Nowadays, for example, the operation of a multiseasonal region is only possible with the use of numerous designated and scripted objects, since otherwise the seasonal redesign would take dozens of hours in which the region would not be accessible.

This particular example at one level points to a simulator design problem that may well improve in the next year or so: the high impact of completely idle scripts. Those season-change objects aren't doing anything at all, just waiting for the possibility of being able to do something, briefly, every few months. It's just crazy that the scheduler effectively checks forty five times a second whether now is the time the script might have something to do. (It's even crazier than that. Even scripts that can never get an event to process—bare state_entry scripts—also get checked forty five times every second. And these make up a significant share of the scripts on a sim, including fire-and-forget particle emitters, texture animators, sound loopers, sit-target setters, etc. Ideally these property-setting scripts would remove themselves after running, but this would confuse end-users who couldn't shift-drag their objects to get a complete copy.)

At another level, it's a failure of commercial incentives for user-generated content in SL. Even if the script scheduler stayed as silly as it is now (and it's stayed that way for eighteen years), there's a fairly straightforward scripting approach that would substantially reduce the number of idle scripts on many sims; scripts that perform extremely infrequent season-change effects are the perfect example.

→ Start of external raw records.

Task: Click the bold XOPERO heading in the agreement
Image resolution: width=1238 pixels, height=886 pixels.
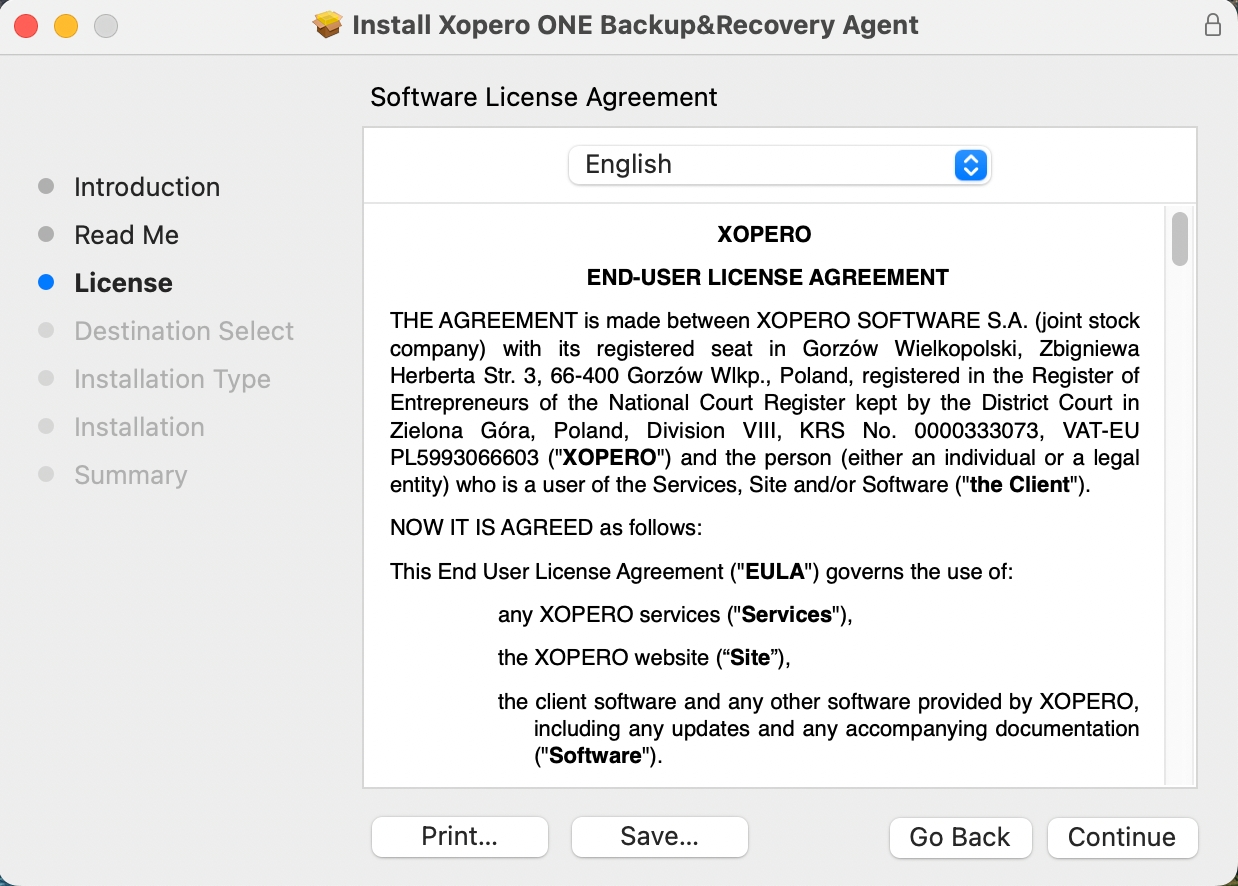Action: pyautogui.click(x=764, y=234)
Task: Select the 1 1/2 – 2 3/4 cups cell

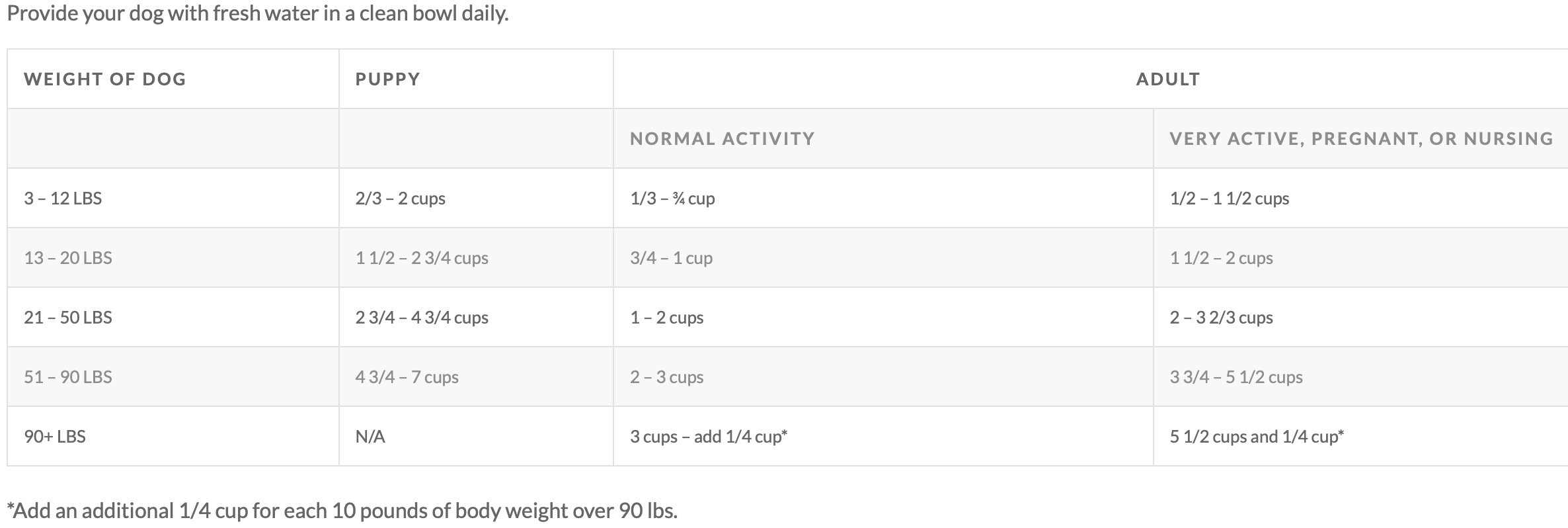Action: [422, 258]
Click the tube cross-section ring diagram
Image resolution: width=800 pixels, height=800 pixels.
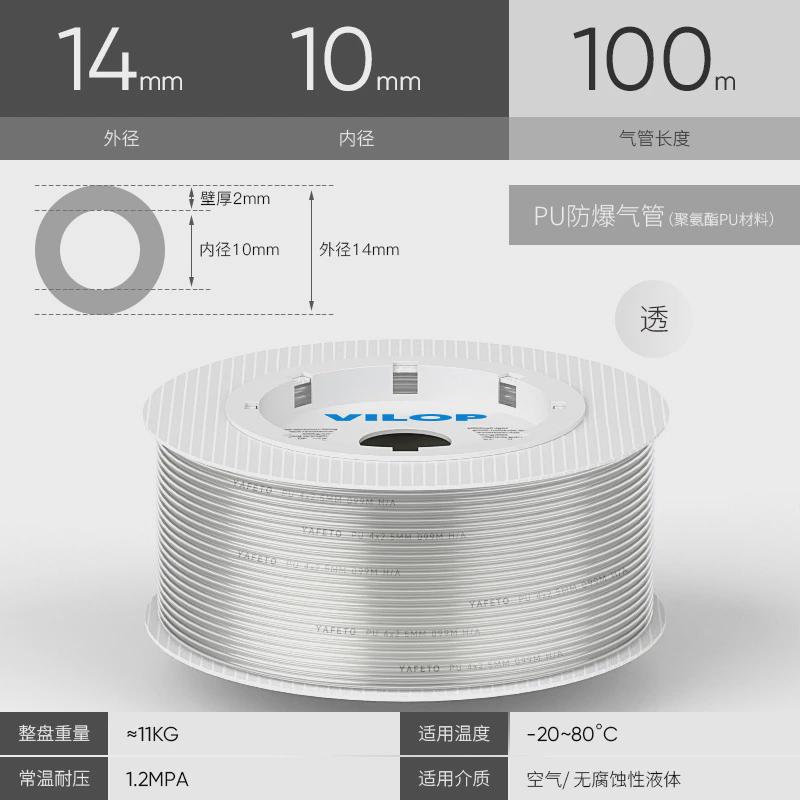point(100,250)
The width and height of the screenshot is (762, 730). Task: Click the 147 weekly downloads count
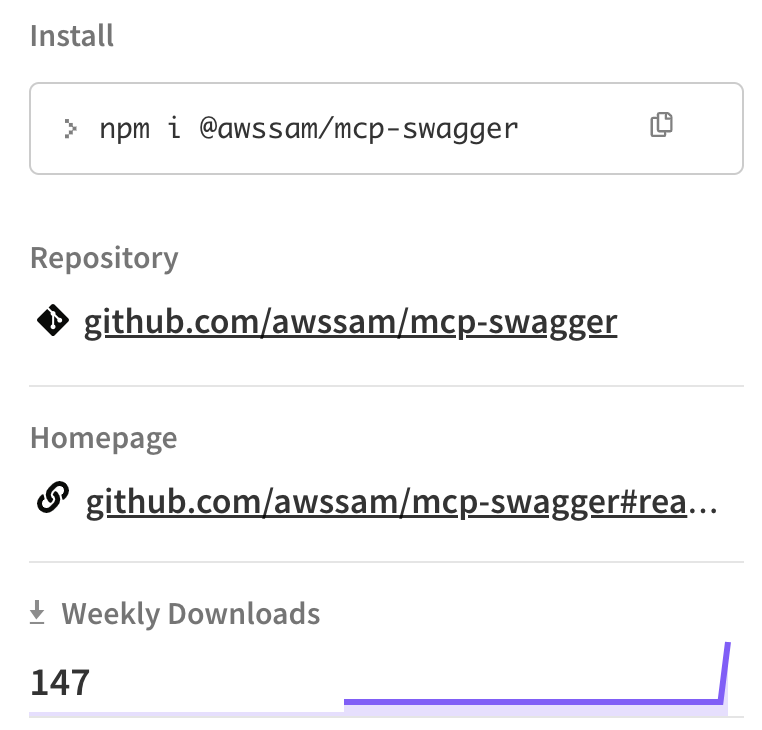click(x=60, y=682)
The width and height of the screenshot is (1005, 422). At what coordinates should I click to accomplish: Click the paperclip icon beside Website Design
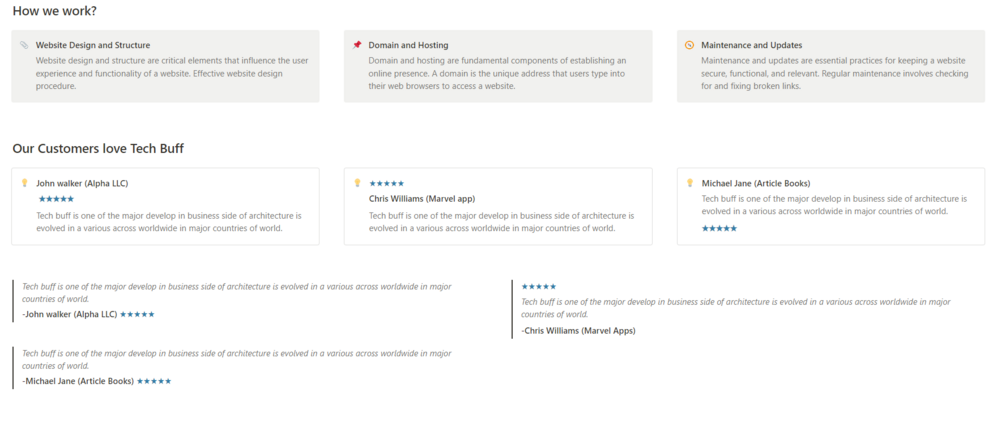(x=24, y=45)
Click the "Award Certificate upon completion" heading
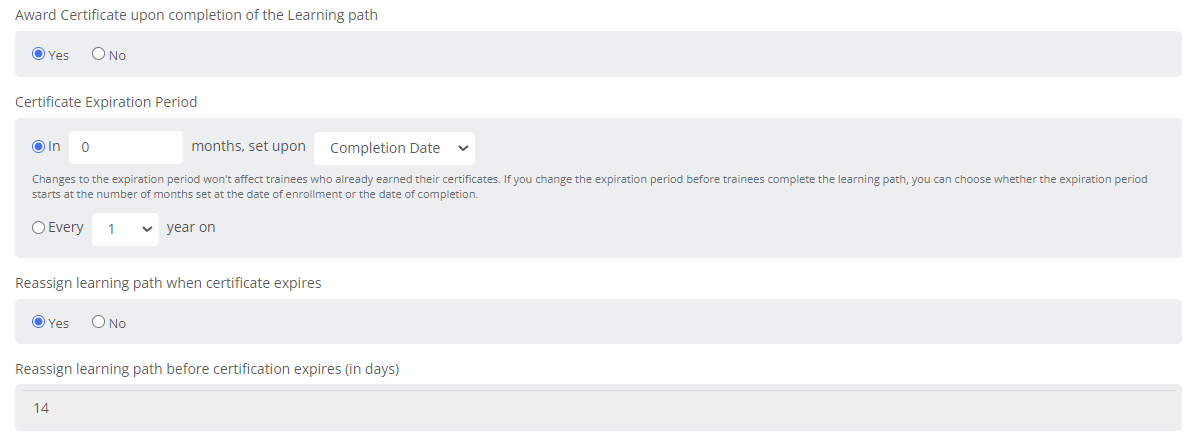 coord(196,15)
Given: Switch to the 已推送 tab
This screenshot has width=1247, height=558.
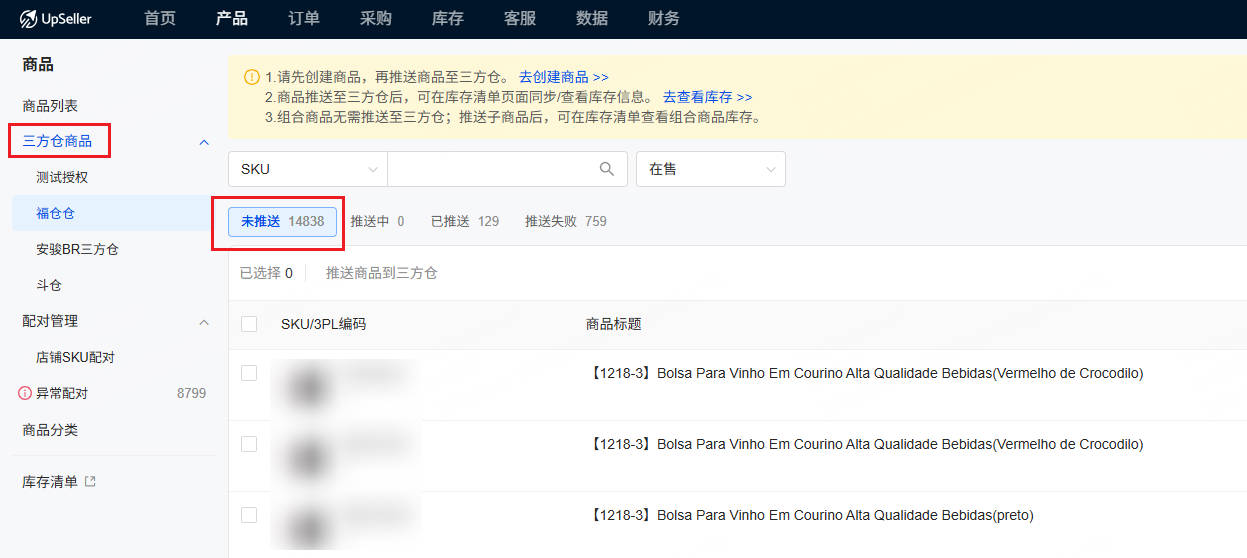Looking at the screenshot, I should (464, 221).
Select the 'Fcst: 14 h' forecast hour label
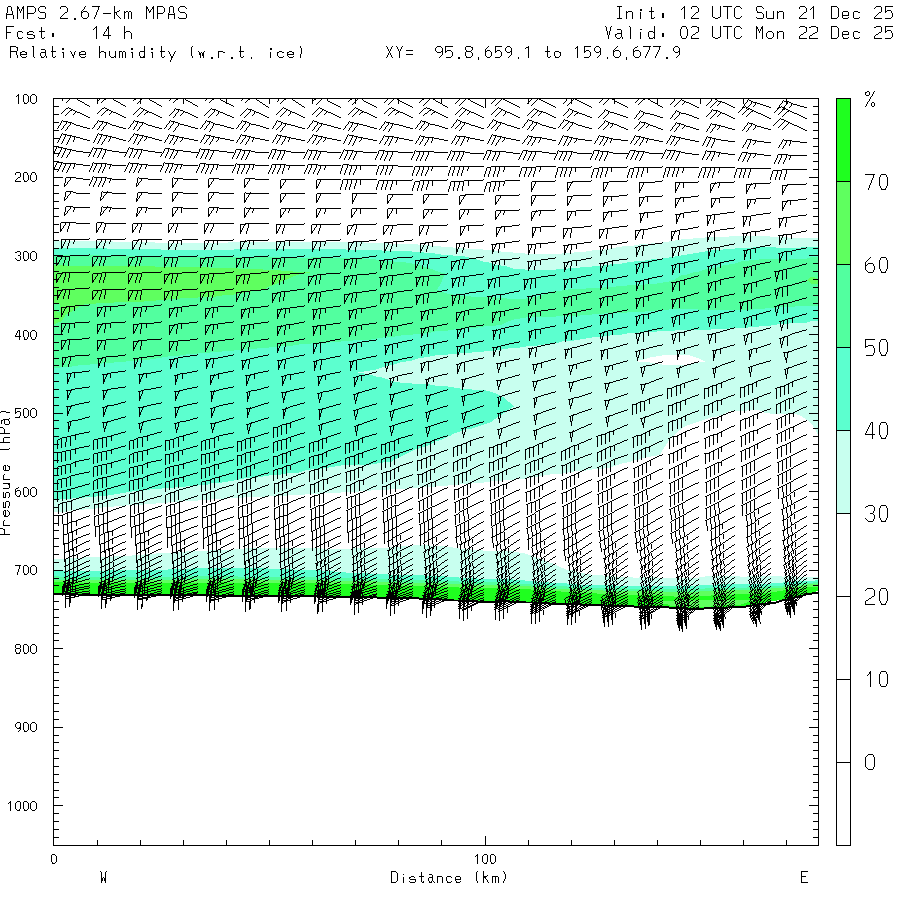 (69, 33)
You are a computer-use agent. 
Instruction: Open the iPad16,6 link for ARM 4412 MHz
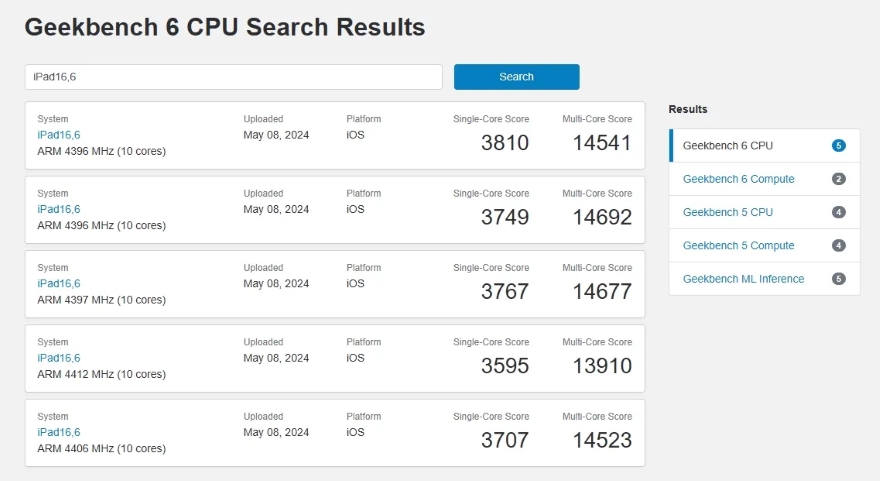pyautogui.click(x=58, y=358)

Instead of the objects containing a script the whole time they're not changing seasons, there can be a single season-controller that keeps track when any object is rezzed that will need season-changing, and then pushes the corresponding script to those objects exactly and only when they're needed, to automatically remove themselves when the operation is complete. This process incurs a brief performance penalty while the scripts are being re-populated, but over the duration of the season would be a huge savings. Thing is, it only makes sense for regions with enough scale and sophistication to motivate the owner to take an extra step or two during set up, so there's less demand for such systems when it's easier to complain about how SL is old and slow.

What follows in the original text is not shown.